What's Happening?
AT&T's Chief Technology Officer, Yigal Elbaz, has expressed skepticism about the viability of AI compute at the 'far edge' of networks, a concept that involves deploying AI capabilities at remote network locations
such as radio access network (RAN) cell sites. This stance was shared during the New Street Research and BCG Global Connectivity Leaders Conference. Elbaz highlighted that while there is significant investment in AI infrastructure across the U.S., with $650 billion planned for data centers, the necessity of extending AI compute to the far edge to save milliseconds of latency is questionable. Instead, AT&T is focusing on leveraging its fiber and wireless networks to provide a 'deterministic experience' for new use cases, connecting them intelligently to the necessary models and infrastructure. This approach contrasts with other telcos like T-Mobile, which supports the AI-RAN concept, aiming to deploy AI capabilities at cell sites.
Why It's Important?
The skepticism from AT&T's CTO regarding AI compute at the far edge could influence the strategic direction of telecommunications companies in the U.S. The decision to focus on centralized AI infrastructure rather than distributed edge computing could impact how telcos allocate resources and develop new technologies. This stance may affect the adoption of AI-RAN, a concept that has seen limited support from major carriers. The implications are significant for the telecom industry, as it navigates the balance between investing in cutting-edge AI technologies and managing costs and complexity. Companies that choose to invest heavily in edge computing may gain a competitive advantage in offering low-latency services, while those like AT&T may benefit from a more centralized approach.
What's Next?
AT&T's current strategy involves preparing its network to be 'AI-ready' and 'AI-native,' focusing on integrating AI capabilities within its existing infrastructure.
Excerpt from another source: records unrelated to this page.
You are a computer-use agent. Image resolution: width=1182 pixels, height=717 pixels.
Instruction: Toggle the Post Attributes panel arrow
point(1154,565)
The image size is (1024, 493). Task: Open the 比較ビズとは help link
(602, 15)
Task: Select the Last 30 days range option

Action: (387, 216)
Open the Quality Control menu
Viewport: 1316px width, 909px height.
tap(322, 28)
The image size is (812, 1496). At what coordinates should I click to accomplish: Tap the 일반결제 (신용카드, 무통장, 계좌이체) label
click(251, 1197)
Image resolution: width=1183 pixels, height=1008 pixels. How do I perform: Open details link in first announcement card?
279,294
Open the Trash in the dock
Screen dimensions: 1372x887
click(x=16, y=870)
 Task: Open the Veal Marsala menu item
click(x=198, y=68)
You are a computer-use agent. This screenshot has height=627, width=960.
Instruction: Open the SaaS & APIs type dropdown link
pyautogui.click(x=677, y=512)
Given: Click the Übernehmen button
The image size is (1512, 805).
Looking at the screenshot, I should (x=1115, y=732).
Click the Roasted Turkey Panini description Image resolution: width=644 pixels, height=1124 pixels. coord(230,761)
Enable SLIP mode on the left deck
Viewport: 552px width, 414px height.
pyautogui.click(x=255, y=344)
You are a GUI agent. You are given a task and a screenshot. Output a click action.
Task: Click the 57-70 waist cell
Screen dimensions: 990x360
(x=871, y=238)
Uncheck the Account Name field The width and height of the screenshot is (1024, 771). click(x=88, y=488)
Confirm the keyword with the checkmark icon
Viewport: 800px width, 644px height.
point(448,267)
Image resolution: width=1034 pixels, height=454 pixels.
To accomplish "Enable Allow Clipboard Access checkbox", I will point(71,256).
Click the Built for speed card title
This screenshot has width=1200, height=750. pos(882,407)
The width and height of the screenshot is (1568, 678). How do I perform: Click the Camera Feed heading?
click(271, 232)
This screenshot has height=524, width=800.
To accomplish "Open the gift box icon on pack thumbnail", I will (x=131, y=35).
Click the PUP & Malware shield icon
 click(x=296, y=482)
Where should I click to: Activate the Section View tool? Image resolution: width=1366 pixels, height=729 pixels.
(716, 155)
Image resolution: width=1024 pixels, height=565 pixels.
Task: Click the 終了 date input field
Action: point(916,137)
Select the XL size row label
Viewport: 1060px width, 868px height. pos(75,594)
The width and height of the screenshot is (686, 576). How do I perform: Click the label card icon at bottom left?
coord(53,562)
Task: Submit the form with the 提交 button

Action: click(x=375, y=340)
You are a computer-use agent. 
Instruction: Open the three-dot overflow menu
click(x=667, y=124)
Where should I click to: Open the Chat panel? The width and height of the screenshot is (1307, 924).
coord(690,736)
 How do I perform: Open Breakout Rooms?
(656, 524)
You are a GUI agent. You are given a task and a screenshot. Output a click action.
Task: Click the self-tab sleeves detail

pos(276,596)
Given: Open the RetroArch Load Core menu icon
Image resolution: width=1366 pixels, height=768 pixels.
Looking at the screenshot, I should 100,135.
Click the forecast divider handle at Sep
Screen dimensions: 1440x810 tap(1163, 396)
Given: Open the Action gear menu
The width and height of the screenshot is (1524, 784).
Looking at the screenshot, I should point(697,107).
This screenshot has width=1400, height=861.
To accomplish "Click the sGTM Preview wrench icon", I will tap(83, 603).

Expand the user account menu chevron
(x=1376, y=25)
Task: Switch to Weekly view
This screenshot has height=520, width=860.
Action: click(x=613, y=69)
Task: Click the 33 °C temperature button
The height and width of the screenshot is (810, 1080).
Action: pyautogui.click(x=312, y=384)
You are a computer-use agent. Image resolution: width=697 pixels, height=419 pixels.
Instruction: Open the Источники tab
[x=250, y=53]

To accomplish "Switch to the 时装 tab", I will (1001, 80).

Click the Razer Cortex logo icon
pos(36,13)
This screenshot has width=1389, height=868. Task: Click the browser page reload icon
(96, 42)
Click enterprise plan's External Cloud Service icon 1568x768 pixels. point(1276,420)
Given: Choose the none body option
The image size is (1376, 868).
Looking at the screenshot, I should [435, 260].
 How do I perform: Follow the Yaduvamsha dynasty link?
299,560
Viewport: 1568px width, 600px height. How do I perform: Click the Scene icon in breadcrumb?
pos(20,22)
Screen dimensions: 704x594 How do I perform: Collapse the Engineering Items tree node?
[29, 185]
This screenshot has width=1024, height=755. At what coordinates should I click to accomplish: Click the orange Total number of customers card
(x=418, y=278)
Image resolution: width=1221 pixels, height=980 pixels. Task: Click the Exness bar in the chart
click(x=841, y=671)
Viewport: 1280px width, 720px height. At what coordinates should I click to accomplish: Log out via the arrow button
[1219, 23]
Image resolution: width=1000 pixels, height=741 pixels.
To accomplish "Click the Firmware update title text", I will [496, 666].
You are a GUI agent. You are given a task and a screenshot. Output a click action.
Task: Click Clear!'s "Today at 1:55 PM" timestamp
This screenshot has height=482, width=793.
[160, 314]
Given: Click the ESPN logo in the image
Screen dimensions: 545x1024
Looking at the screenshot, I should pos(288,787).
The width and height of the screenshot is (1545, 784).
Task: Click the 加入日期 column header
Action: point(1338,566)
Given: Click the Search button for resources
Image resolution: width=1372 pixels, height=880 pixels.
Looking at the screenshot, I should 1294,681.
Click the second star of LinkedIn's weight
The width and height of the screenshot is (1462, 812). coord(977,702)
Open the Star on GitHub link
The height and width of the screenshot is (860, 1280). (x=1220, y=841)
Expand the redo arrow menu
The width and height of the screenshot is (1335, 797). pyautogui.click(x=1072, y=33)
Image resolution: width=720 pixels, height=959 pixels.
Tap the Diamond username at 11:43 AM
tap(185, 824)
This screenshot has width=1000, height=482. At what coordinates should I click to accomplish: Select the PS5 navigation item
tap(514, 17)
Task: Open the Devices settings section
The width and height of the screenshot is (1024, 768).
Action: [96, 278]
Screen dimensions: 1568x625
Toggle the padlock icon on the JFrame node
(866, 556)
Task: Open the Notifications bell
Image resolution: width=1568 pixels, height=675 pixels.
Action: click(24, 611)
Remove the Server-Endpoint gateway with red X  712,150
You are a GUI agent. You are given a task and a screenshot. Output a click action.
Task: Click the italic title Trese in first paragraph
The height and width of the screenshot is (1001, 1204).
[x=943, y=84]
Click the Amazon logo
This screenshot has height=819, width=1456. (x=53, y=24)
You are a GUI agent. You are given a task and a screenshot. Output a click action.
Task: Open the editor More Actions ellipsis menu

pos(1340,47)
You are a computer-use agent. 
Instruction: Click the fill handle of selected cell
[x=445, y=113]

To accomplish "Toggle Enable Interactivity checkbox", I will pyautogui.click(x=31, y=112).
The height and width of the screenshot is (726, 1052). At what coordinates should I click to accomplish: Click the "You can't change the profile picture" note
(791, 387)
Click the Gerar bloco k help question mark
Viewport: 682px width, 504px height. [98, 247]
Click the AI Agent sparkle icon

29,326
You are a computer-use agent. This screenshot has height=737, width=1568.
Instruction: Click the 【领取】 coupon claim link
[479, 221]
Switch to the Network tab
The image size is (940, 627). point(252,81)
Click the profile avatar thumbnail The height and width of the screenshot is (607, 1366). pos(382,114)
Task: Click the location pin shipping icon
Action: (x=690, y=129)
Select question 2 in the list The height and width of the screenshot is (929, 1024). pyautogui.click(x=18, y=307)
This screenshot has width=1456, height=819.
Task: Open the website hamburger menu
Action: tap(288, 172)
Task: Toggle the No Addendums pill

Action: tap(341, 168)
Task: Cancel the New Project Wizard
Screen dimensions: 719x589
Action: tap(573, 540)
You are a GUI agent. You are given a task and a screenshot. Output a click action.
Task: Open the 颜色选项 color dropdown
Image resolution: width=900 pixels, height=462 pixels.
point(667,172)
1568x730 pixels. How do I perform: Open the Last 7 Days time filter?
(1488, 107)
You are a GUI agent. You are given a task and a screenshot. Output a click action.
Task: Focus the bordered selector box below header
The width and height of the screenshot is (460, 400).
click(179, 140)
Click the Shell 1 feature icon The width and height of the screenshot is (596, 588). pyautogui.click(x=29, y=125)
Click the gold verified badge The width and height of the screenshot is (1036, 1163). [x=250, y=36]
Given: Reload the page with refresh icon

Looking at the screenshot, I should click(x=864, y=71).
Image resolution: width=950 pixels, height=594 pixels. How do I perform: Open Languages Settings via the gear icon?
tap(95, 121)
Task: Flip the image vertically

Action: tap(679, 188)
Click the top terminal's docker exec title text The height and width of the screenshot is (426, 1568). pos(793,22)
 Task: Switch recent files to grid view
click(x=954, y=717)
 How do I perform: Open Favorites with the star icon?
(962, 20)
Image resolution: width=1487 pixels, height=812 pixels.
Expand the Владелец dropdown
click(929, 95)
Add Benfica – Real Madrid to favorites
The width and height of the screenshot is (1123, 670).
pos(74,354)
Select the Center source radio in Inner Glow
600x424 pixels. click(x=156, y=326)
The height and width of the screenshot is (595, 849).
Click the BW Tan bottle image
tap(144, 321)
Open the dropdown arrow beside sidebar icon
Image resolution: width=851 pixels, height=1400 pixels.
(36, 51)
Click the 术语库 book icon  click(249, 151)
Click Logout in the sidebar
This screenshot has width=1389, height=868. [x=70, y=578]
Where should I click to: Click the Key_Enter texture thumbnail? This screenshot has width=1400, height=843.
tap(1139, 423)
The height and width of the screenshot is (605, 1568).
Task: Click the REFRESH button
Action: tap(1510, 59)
The company is collaborating with Cisco and Nvidia on an AI grid for enterprise IoT, which aims to bring AI inference closer to data generation points. This approach may lead to further developments in public safety and enterprise site security applications. As the industry continues to evolve, other telcos may reassess their positions on AI compute at the edge, potentially leading to a divergence in strategies. The ongoing debate over the best approach to AI deployment in telecom networks will likely continue, with companies weighing the benefits of edge computing against the challenges of implementation.